A recent article by Barry Smith in the
Elko Daily Free Press delves into the tall tales and hoaxes that were the hallmark of Nevada journalism in the late 19th century. Mark Twain is the best known of these Nevada journalist hoaxers. But another master of the art form was Sam Davis, creator of the apocryphal
Wabuska Mangler, as well as inventor of a horse-raising horse cart. Smith explains:
You may have passed through Wabuska on your way from Weeks to Weed Heights without realizing this tiny hamlet once had a feisty newspaper called the Mangler.
Well, it didn’t.
The Wabuska Mangler was entirely made up by Sam Davis, who was editor of The Morning Appeal in Carson City from 1879 to 1898, as a way to get outrageous opinions into the Appeal by attributing them to somebody else. The Mangler was a “wicked little sheet,” Davis wrote, and its editor “a disgrace to journalism.”
One of Davis’s more far-reaching hoaxes was of a horse cart invented by a local blacksmith. It featured a belly-band four feet wide beneath the horse, which enabled the driver to turn a crank and raise the horse off the ground. That way, at the top of a hill, both cart and horse could coast to the bottom.
The story, fed by follow-ups in the Appeal including an illustration, spread around the country until fellow editors called his bluff.

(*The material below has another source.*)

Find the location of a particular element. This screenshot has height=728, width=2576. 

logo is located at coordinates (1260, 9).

After a little searching, I managed to track down Davis's article about this horse-lifting horse cart. It ran in papers in late 1884/early 1885. It was usually titled either "The Cart Before The Horse" or "Making It Pleasant For The Horse." The cart was said to be the creation of a blacksmith named Mr. Torreyson.

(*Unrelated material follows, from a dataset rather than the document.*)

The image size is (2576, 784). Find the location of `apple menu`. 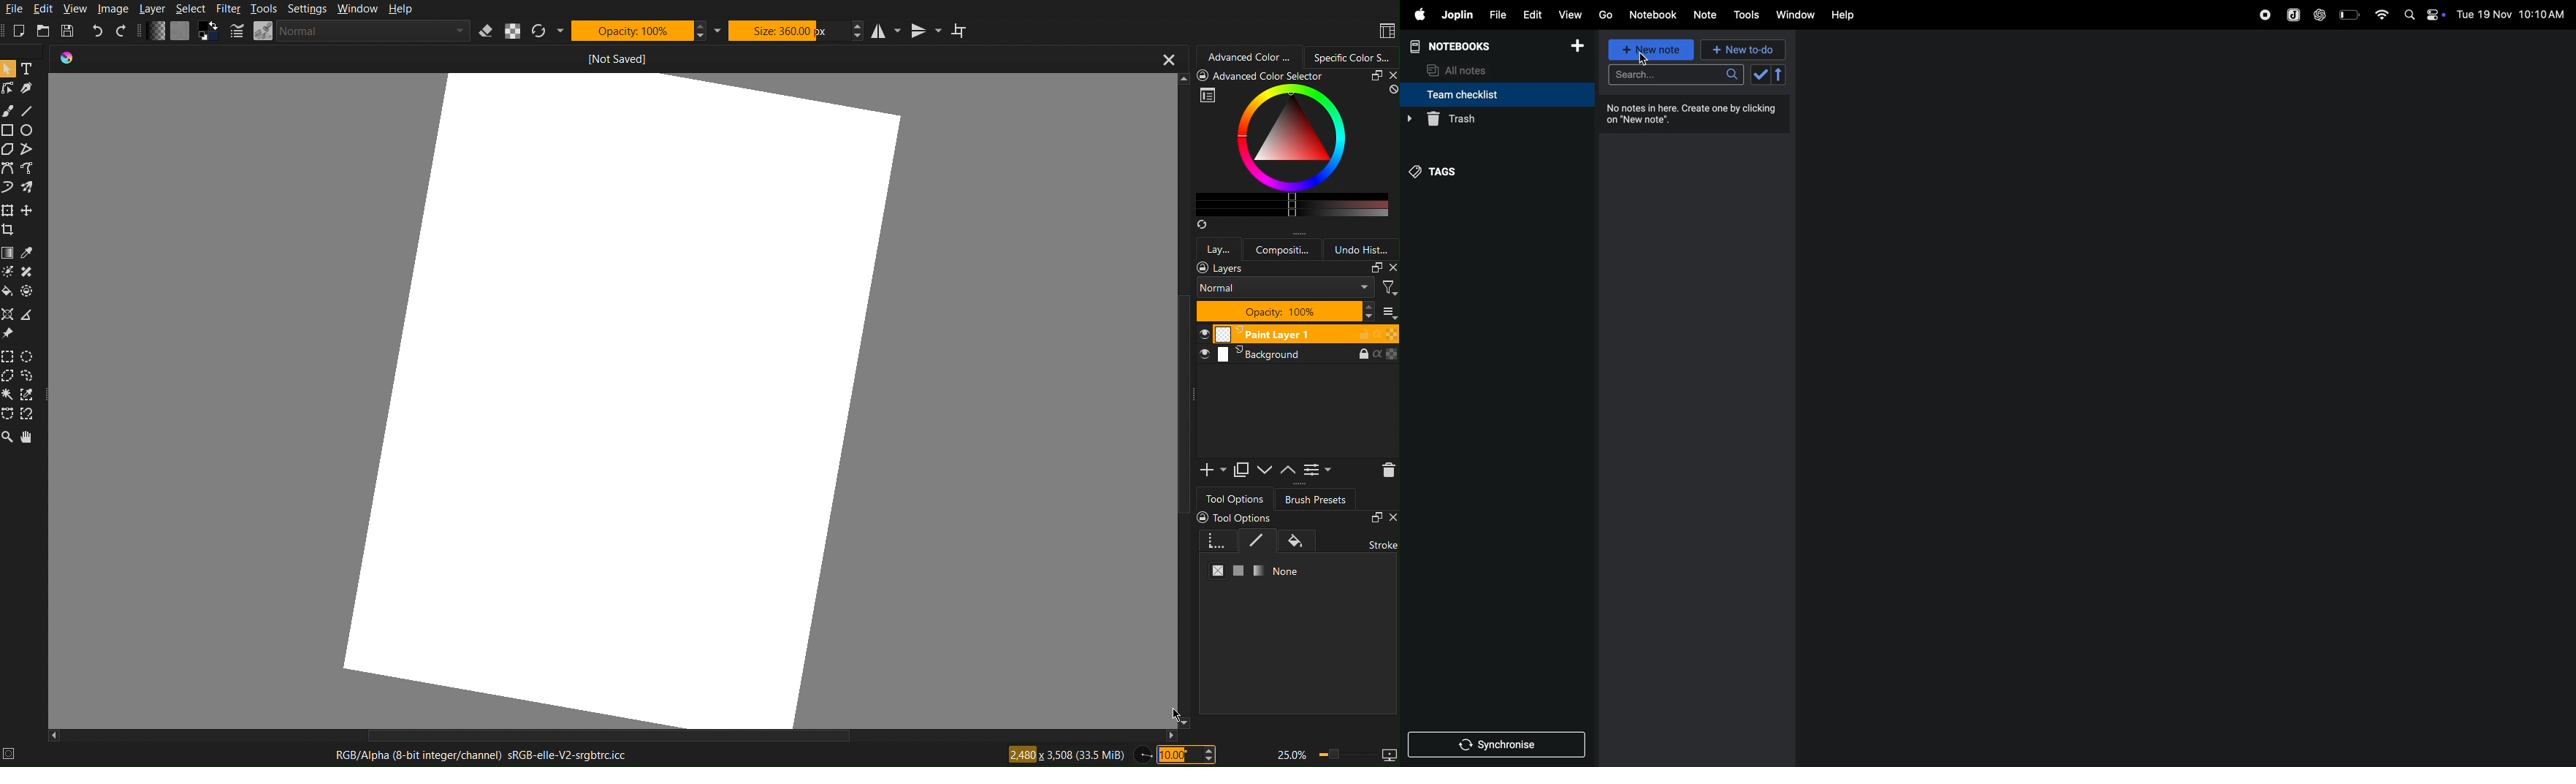

apple menu is located at coordinates (1419, 15).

I've reproduced the text of it below. Plus, I was also able to find an illustration of the horse cart reproduced in the
Pacific Rural Press, Vol 29(15), April 11, 1885.

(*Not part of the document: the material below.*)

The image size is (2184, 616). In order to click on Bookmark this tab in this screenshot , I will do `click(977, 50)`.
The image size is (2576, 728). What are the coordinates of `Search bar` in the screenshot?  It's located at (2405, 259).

The "Bergh" mentioned in the subtitle of the article was
Henry Bergh, founder of the American Society for the Prevention of Cruelty to Animals.
THE CART BEFORE THE HORSE
How a Nevada Blacksmith Out-Berghs Bergh — A Tale for Travelers
Carson Appeal
Mr. Torreyson, the blacksmith, of this city, is noted for his kindness towards animals. He has just built a road cart, now on exhibition at his blacksmith shop, which is destined to revolutionize traveling by road and to materially lighten the labors of that noble animal, the horse. The idea is to occasionally give the horse a chance to ride in the cart as the driver. the idea was first suggested to Mr. Torreyson by seeing a turtle move along the road carrying his shell with him. The vehicle made by Mr. Torreyson has four high wheels and the place between them arched, so that the horse is hitched under the wagon between the wheels, his head projecting a little beyond the front wheels and his tail just barely clearing the hind wheels. The driver sits just over the horse's neck and the others in the wagon face outward on each side. The horse is so fastened that the pulling is distributed over his body and does not all come of his neck and shoulders. In this position he is greatly protected from the sun and storm and thereby enabled to make long journeys with less fatigue.
But the principal part of the invention lies in a belly-band about four feet wide passing under the horse. When you reach the top of a long hill, down which a horse would have to go slowly as he held back the load, you simply turn a crank and it lifts the horse off its feet several inches from the ground and the vehicle then runs down the hill of its own momentum. It is provided with a steering apparatus and a brake, that the vehicle may be steered and its velocity regulated.
Several times during the day the tired horse has a chance to ride and is very much rested. Also when the horse attempts to run away you wind up the crank and he is lifted off the ground perfectly hopeless.